**** EXTRACTED INFORMATION

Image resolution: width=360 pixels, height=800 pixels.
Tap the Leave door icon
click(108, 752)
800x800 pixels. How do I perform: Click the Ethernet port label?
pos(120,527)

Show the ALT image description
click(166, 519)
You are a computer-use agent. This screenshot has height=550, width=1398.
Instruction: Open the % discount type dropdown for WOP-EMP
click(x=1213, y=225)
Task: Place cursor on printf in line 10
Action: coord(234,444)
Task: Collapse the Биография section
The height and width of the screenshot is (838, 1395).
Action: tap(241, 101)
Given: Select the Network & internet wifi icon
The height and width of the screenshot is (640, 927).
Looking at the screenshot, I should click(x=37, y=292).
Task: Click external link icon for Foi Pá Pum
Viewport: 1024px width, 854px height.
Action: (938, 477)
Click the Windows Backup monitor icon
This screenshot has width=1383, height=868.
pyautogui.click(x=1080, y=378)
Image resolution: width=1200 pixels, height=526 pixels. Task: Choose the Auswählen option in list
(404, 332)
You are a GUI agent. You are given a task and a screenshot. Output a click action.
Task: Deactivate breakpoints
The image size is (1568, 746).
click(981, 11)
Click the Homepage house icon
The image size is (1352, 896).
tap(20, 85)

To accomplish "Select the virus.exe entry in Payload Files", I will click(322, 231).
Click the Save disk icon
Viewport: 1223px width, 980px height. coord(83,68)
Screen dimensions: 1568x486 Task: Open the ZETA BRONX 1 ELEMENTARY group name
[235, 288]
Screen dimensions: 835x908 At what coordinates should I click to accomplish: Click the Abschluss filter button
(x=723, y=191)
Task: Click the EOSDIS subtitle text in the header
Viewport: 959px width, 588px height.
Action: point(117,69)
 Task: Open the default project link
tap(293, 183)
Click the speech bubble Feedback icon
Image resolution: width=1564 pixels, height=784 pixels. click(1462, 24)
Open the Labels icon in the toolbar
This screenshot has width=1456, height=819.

********

(YOUR INSTRUCTIONS)
Repeat the material above exactly, beginning with its first line and ending with the line that holds "You are a computer-use", and leave out everything else.

(ANSWER TO THE PROBLEM)
Image resolution: width=360 pixels, height=800 pixels.
Tap the Leave door icon
click(108, 752)
800x800 pixels. How do I perform: Click the Ethernet port label?
pos(120,527)

Show the ALT image description
click(166, 519)
You are a computer-use agent. This screenshot has height=550, width=1398.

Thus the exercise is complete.